Displaying some of the cockiness that is no doubt needed in someone who made his living the way he did, in the late 1990s Evel revealed his opinion of females to a journalist, saying, "Women are like buses. Good to ride on for 15 minutes. But they forget that if you get off, there will be another one along in 15 minutes. And another one, and another one."

Evel certainly seemed to live by this attitude and it got to the point where he actually consulted a psychiatrist to help find a reason for his womanising. With the women came alcohol, gambling and violence and he once famously had a fight with several Hell's Angels who were in the audience to watch him jump.

That same night he ended up with a broken back and concussion. Not because of his scrap with the bikers, but because a dodgy landing saw him run over by his own Harley Davidson. Just another day in the life of Evel Knievel.

Pushing the limits
As his off-the-bike shenanigans hit the headlines, so Evel continued to test the laws of physics with his death-defying stunts. Not allowed to jump the Grand Canyon, he instead settled for the Snake River Canyon in Idaho and attempted to bridge the mile gap on a specially adapted rocket powered bike.

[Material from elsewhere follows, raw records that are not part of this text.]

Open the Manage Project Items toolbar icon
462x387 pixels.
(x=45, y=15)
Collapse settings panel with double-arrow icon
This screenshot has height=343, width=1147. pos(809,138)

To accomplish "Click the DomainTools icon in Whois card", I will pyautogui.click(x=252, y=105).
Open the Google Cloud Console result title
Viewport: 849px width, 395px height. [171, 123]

The jump ended in failure but Evel was lucky to escape with no serious injuries and in May 1975 headed to England to perform in front of 90,000 people at Wembley Stadium. An attempt to clear 13 single decker buses once again resulted in a terrifying motorbike accident and left the stuntman with yet another broken pelvis. Despite being in obvious agony, he still managed to announce to the crowd that his daredevil days were over and that he was retiring.

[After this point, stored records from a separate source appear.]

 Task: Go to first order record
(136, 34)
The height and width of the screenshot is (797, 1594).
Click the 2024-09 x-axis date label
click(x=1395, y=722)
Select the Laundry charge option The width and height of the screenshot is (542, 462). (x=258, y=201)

The retirement was a little short lived, however, and five months later he added another bus to the 13 he had tried to jump in England and successfully cleared the incredible distance at King's Island, Ohio. With the event beamed around the world live on TV, Evel once again announced his retirement and, this time, it was for good.

The twilight years
The years following his retirement weren't so good to Evel and he was declared bankrupt, arrested after attacking a biographer with a baseball bat, charged with soliciting an undercover policewoman, convicted of firearms offences and then diagnosed with hepatitis C. More recently he revealed he has idiopathic pulmonary fibrosis and now requires oxygen around the clock.

But whatever the world has thrown at Evel Knievel, he's come out fighting and he's come out with style. He's been blessed with a determination that'll bubble deep within him until he draws his very last breath. It's that determination that saw him, with body broken and battered, climb back onto the saddle numerous times to prove that he really is the very best.

"I knew Elvis. I knew Frank Sinatra, I used to drink with Lee Marvin," he recently told a reporter.

"If you had been asked back then to place your money on who would still be alive today, it wouldn't be the stuntman you put your money on, would it? You wouldn't have put your money on me."

And you wouldn't have done. Which just goes to show what a man Evel Knievel really is. A legend; a true motorcycle legend.